World health day 2022 – an amboseli outlook

7 April 2022

WORLD HEALTH DAY 2022 – AN AMBOSELI OUTLOOK

On World Health Day, Born Free Kenya’s Ivy Malemba reports on the newly launched Feminine Hygiene project in Amboseli, which helps over 350 adolescent girls avoid missing school during their period.

Can you imagine missing school due to lack of sanitary pads? This is the unfortunate situation for many adolescent girls living in Amboseli and most parts of rural and remote Kenya.

This necessity is lacking in many areas, and it is not uncommon to see many urban dwellers conduct drives every so often to raise funds for sanitary pads donations. 

On 7th December 2021, Born Free launched the Feminine Hygiene project in Amboseli, to help keep over 350 adolescent girls in school, improve class attendance and prevent them from early pregnancies and marriages. Among the schools which have already received our support are Matepes, Iloirero, Olmoti, Olgirra, Enkii, Enchorro Enkai primary schools and Lenkisem and Olmapitet Manhae secondary schools.
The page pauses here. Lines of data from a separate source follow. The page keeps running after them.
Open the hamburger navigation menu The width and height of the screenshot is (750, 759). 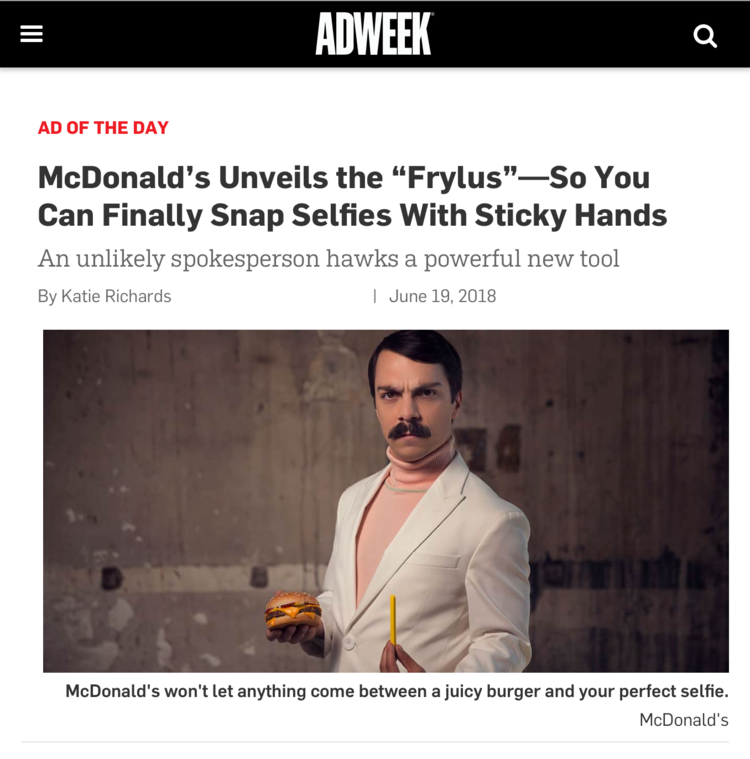[31, 34]
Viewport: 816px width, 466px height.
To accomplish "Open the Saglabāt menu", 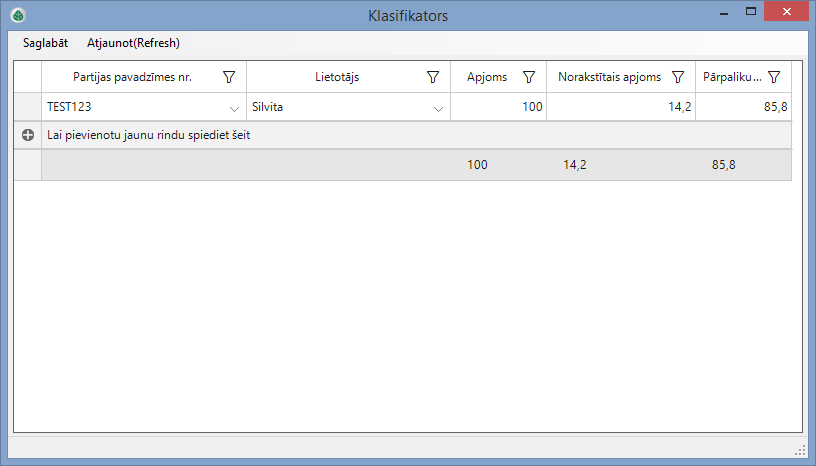I will (x=45, y=43).
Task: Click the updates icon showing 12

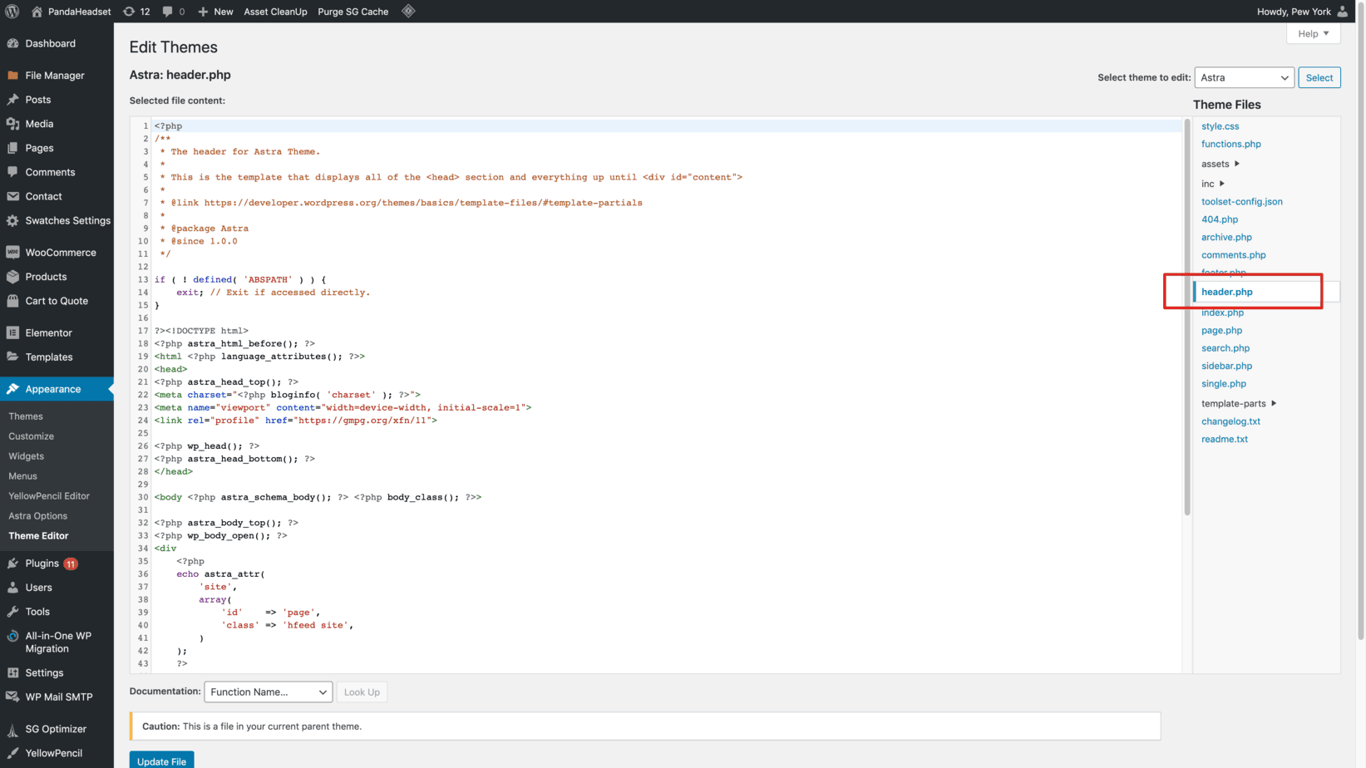Action: 129,11
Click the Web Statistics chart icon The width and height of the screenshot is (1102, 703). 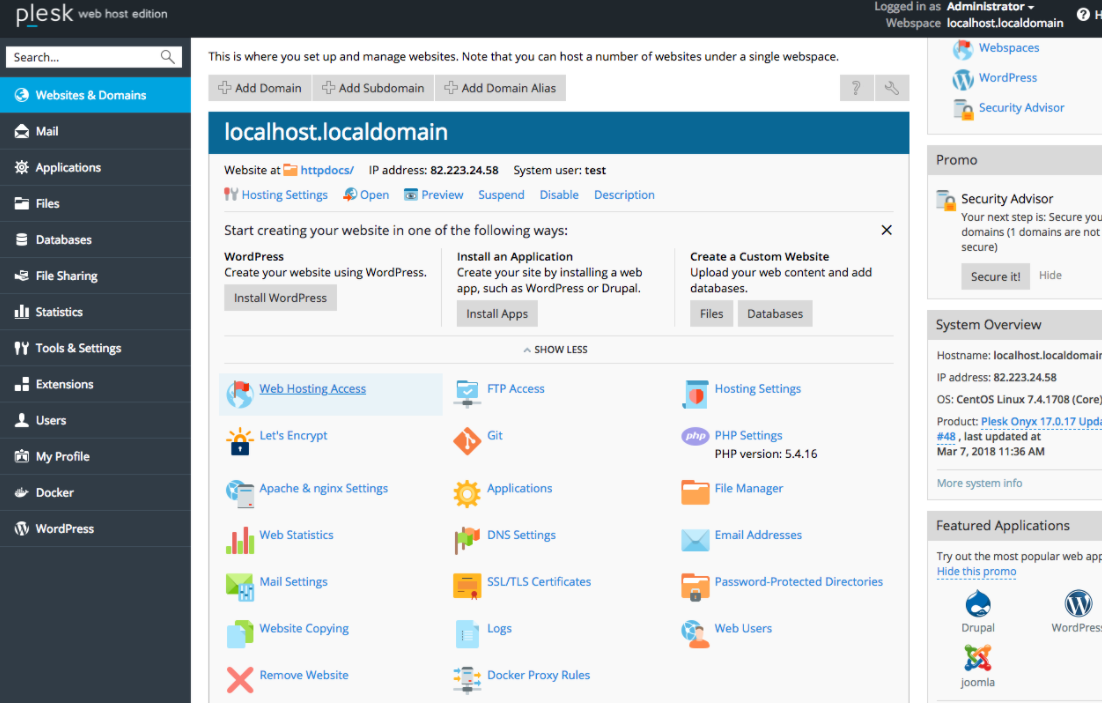(x=240, y=540)
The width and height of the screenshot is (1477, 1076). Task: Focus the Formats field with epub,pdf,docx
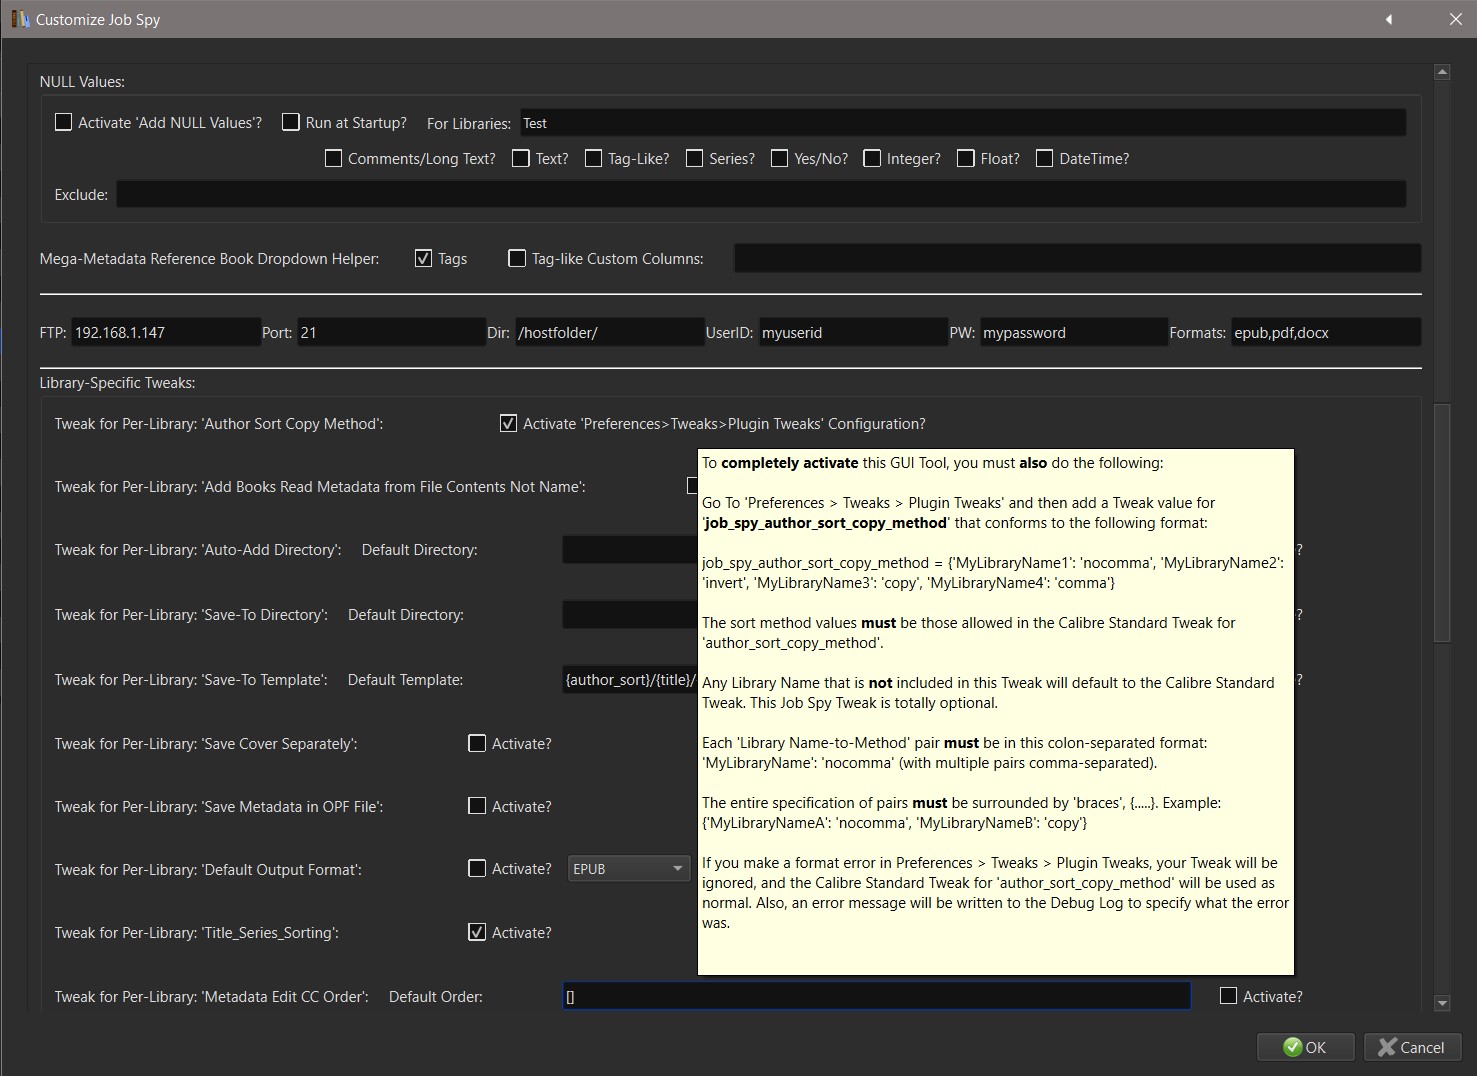1324,333
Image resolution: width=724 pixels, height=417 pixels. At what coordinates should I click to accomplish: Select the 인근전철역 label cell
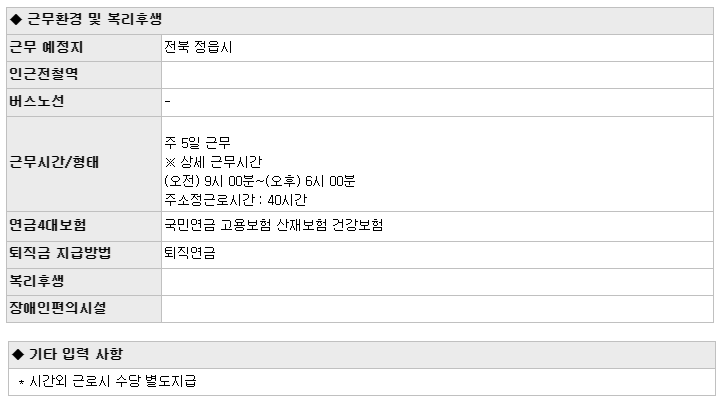pos(84,75)
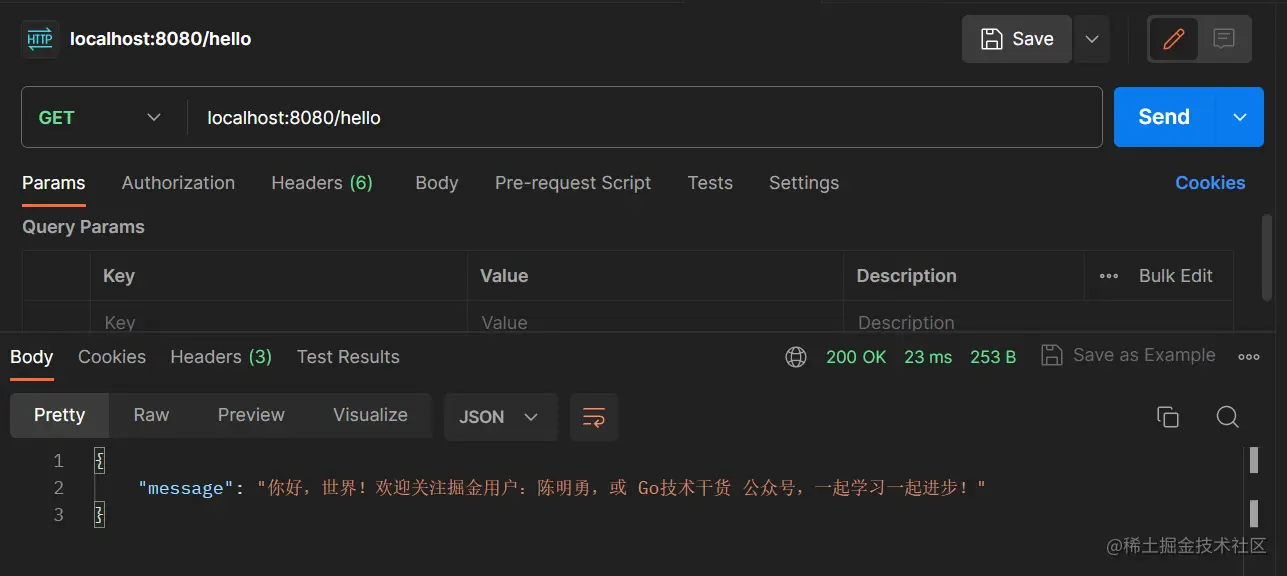Open the JSON format dropdown
Image resolution: width=1287 pixels, height=576 pixels.
coord(499,417)
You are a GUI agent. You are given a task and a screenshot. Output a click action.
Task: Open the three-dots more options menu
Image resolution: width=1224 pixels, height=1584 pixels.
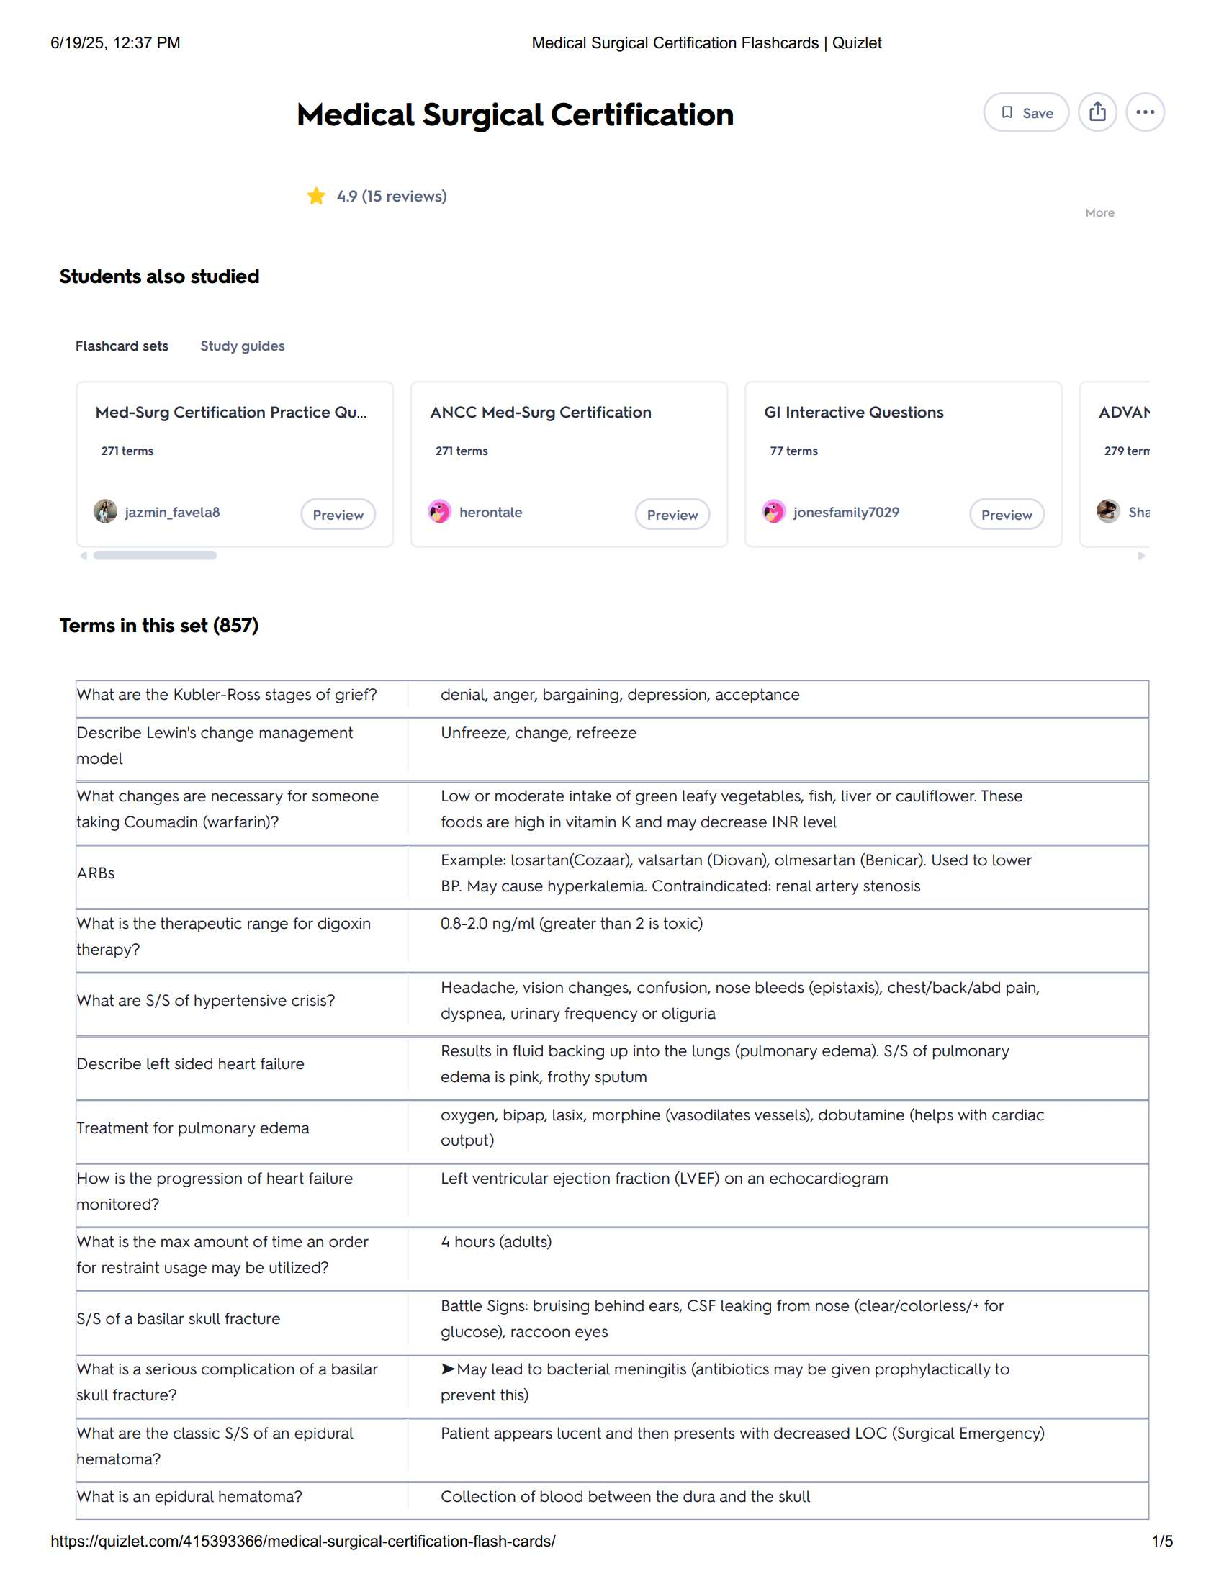(1145, 112)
We are supporting their welfare and basic education needs as we educate them on the importance of conservation awareness.  

These children face several challenges including: 

  • Harsh living environments typical of ASALs
  • Human wildlife conflict, 
  • Inadequate school infrastructure and resources like desks and books
  • Insufficient food due to drought and poverty
  • Lack of role models and cultural barriers to education and academic attainment

“We are supporting their welfare and basic education needs as we educate them on the importance of conservation awareness.”

Other challenges these girls, other students and their communities face, include habitat degradation and fragmentation
due to land use changes, and cultural barriers to academic performance and development.

The Born Free package includes an annual supply of disposable or re-usable sanitary towels depending on a girl’s particular needs, a bar of soap and a small bucket and two pairs of knickers per student. The package is accompanied with a menstrual hygiene lesson, that will inform the girls and dispel any myths, stigma, and taboos surrounding menstruation. The project will support school going girls with the most ideal menstrual products for their circumstances and needs; and introduce and explain how to use disposable and reusable sanitary pads while considering sustainability.